Over the years, RT focused on risk assessment (2007), then on controls (2010), and now they are seized with human performance. "Even the best employees will make mistakes. Our leaders need to be more accountable and we need to introduce better safety standards," Robinson emphasized.

In other words, there need to be critical controls in place long before a worker walks onto a job site. Every employee is considered responsible for safety, with supervisors taking on the task of additional verifications on the most critical issues.

The company also pointed out 'error traps,' where employees are most likely to make mistakes. "Someone who does not know the job is more likely to make an error. And it is the same if you are leaving for a vacation or coming back from a few days off," Robinson acknowledged.

Suncor Energy has set in motion a similar plan to better engage its employees on the development and implementation of safety procedures, reports Frederic Blais, Manager of Operations. "We have developed a safety culture where every worker is responsible for his or her own safety and for the safety of his or her peers," he notes.

Over the years, safety has also become a condition of employment. For every 50 workers, Suncor trains one Environment health and safety coordinator. They created a weekly safety toolbox meeting and a safety joint committee. "Accidents have been reduced a lot but our challenge now is to improve reporting of near-misses," Blais explained. In 2017, Suncor reported no major accidents and a record 4.56 injuries per 200,000 working hours at its Montreal facility.


Frederic Blais

The company prioritizes safety not only for its regular employees, but also for its many visiting contractors. "Every contractor has now a safety training," confirmed Blais.

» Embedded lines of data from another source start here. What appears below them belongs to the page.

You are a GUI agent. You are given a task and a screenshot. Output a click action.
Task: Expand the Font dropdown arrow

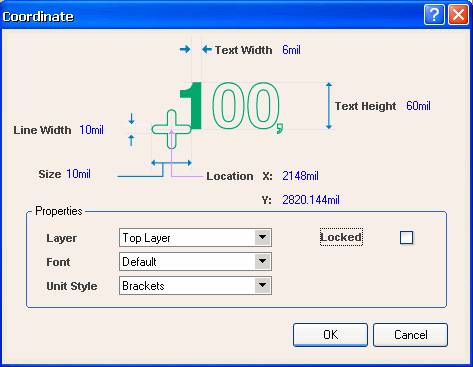click(263, 261)
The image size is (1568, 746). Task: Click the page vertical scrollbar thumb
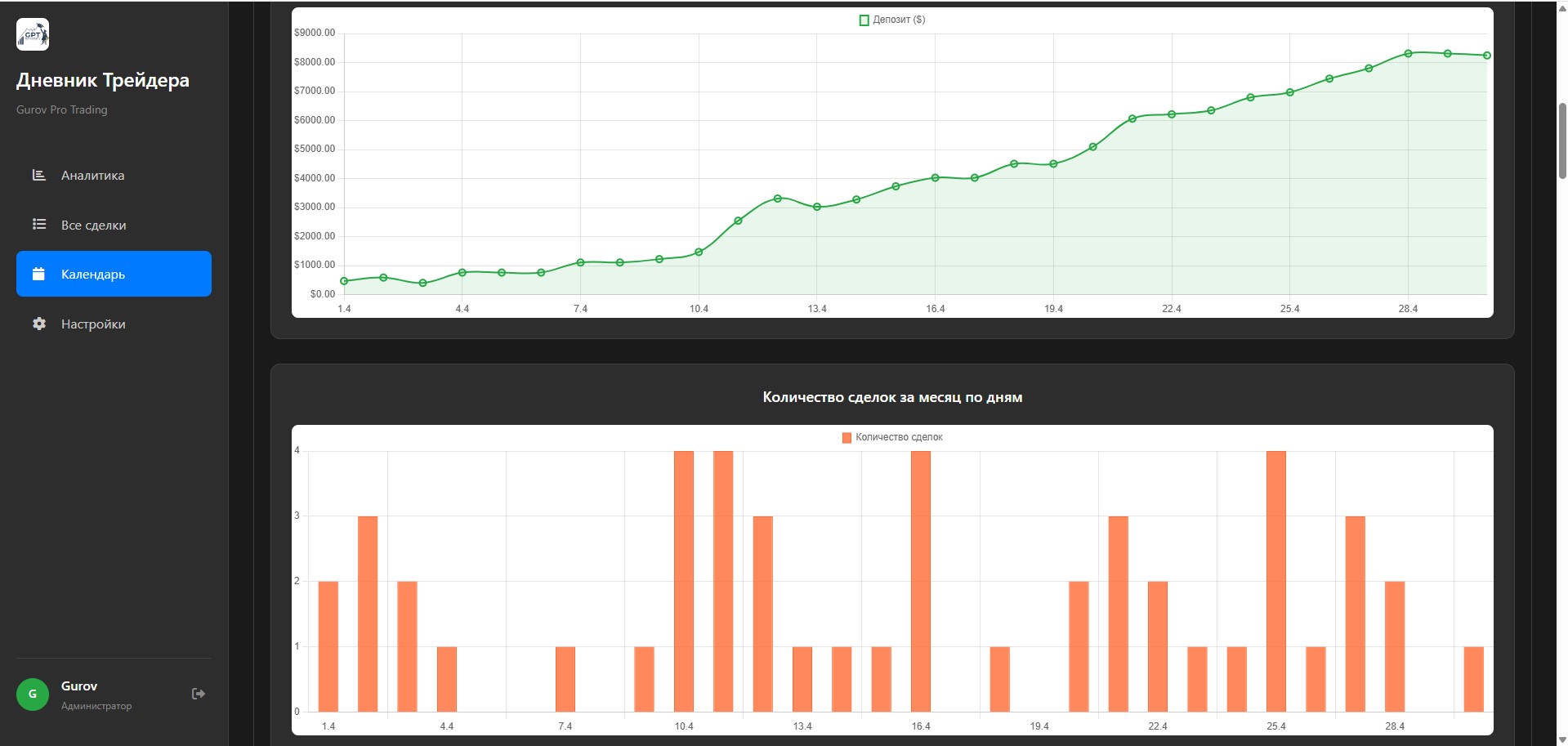tap(1562, 141)
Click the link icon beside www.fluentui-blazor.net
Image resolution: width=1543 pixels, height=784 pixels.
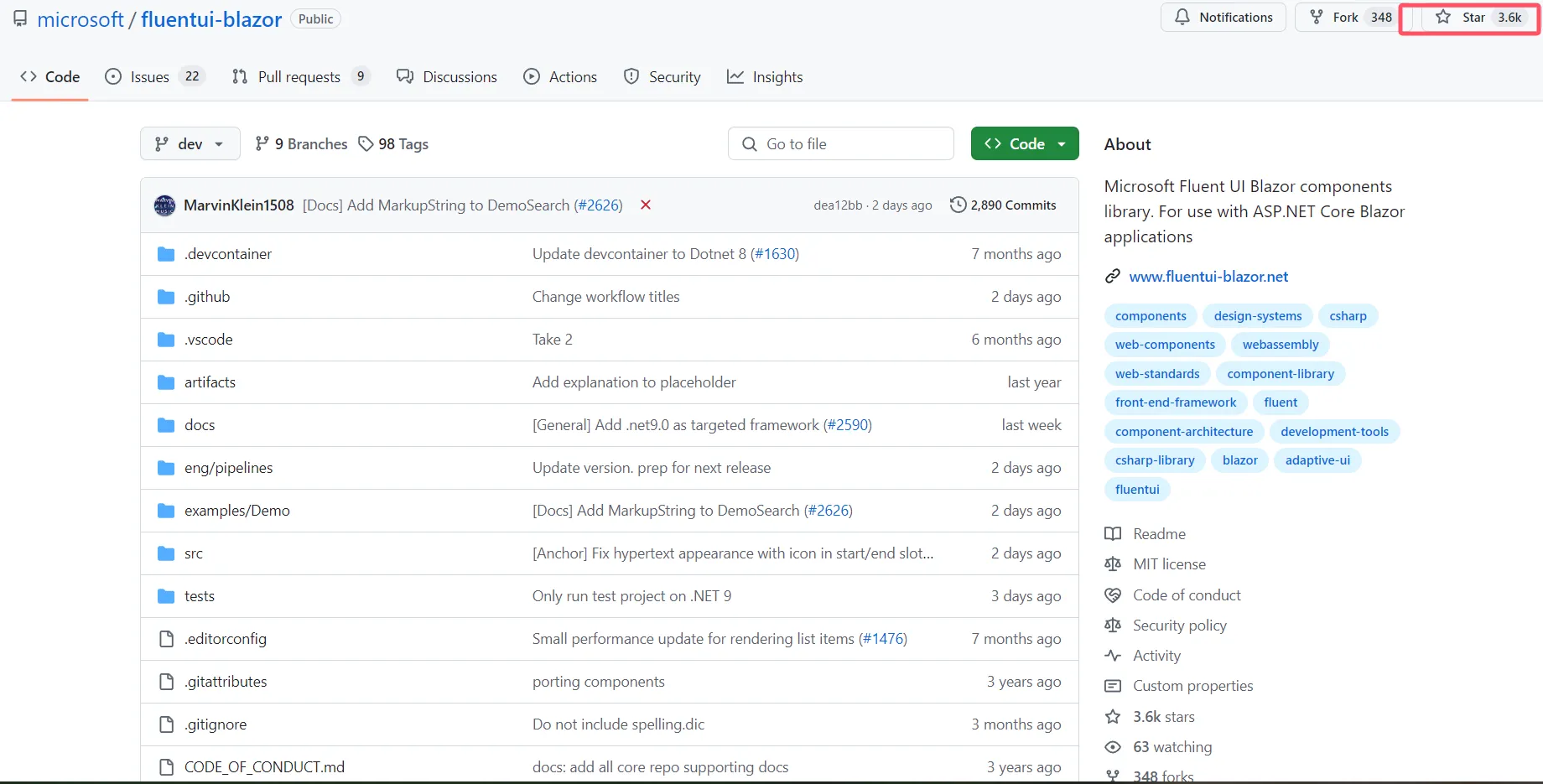point(1113,277)
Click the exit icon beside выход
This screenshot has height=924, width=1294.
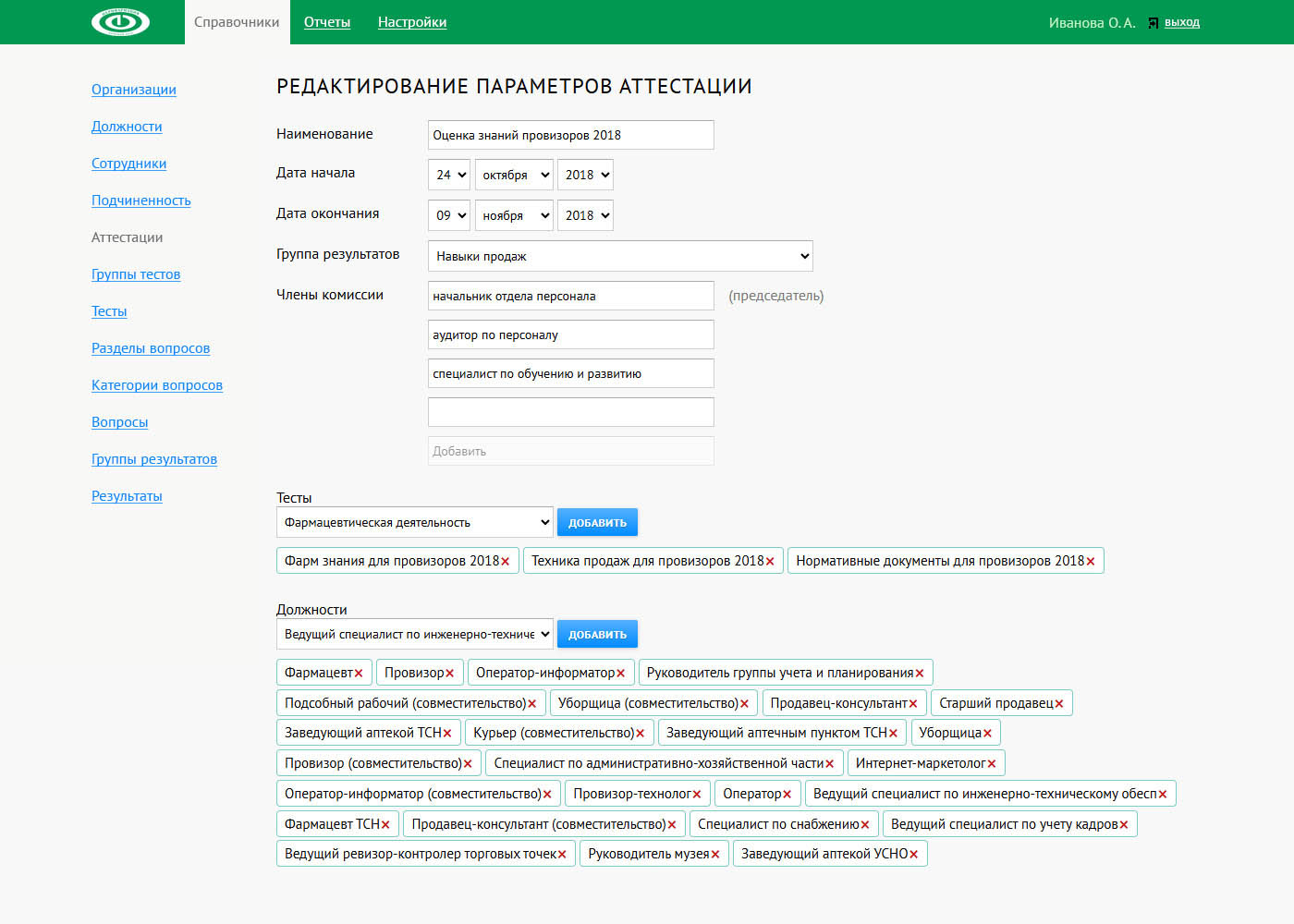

In an instance where too many workplace injuries or accidents have occurred, work grinds to a halt for staff to take stock of what is going wrong and what can improve. "There were five safety incidents in a short period of time and we decided to stop working until an action plan was developed by the contractor. This pause lasted for nine days," Blais recounted.

Good results rely heavily on making leaders accountable for their actions. This attitude will transcend a spirit and commitment to safety throughout the organization, says Blais. "We need to make sure everybody talks about safety."


Eric Ashby

According to Eric Ashby, hiring the right staff in the first place is key, but the loss of so much experience, corporate and industrial knowledge with the amount of people retiring, (upwards of 80 retirements annually) is a huge challenge. That's where technology comes into play. Domtar's reliance on an industrial social network, Poka, to help transfer knowledge, is helping the company overcome this hurdle. "We created two minutes videos to build a safety database and better defenses for our employees," Blais reported proudly.